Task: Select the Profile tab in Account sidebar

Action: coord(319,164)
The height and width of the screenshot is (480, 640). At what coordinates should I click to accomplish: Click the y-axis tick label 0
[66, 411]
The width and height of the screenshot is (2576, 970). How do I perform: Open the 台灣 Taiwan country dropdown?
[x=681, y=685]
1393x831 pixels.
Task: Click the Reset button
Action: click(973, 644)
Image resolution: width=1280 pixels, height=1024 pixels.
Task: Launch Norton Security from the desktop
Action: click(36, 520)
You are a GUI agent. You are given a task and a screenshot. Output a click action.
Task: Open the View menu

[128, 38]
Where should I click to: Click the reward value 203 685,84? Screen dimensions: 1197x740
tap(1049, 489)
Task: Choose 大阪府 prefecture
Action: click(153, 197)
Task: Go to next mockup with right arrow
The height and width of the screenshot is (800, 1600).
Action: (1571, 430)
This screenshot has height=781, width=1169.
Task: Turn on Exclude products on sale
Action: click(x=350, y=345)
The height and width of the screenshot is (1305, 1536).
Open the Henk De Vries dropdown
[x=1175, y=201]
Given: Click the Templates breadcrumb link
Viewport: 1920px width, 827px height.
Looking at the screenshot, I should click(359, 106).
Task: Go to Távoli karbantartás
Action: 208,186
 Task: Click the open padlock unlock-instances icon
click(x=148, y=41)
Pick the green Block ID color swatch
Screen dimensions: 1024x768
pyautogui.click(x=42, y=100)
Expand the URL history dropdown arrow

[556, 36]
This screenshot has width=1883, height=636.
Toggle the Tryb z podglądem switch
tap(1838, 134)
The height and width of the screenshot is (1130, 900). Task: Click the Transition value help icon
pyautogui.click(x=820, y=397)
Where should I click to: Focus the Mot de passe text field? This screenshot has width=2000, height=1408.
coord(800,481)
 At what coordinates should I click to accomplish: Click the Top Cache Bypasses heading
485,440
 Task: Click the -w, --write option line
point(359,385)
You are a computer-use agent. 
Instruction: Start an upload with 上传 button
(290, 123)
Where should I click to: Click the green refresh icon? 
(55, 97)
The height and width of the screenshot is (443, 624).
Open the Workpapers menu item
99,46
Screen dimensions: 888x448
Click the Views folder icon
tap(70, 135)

************

### WHAT NEEDS TO BE DONE
Return, from the data, each line that has the word "agent" in it.

### RESULT OF THE EXERCISE
You are a GUI agent. You are given a task and a screenshot. Output a click action.
You are a computer-use agent. 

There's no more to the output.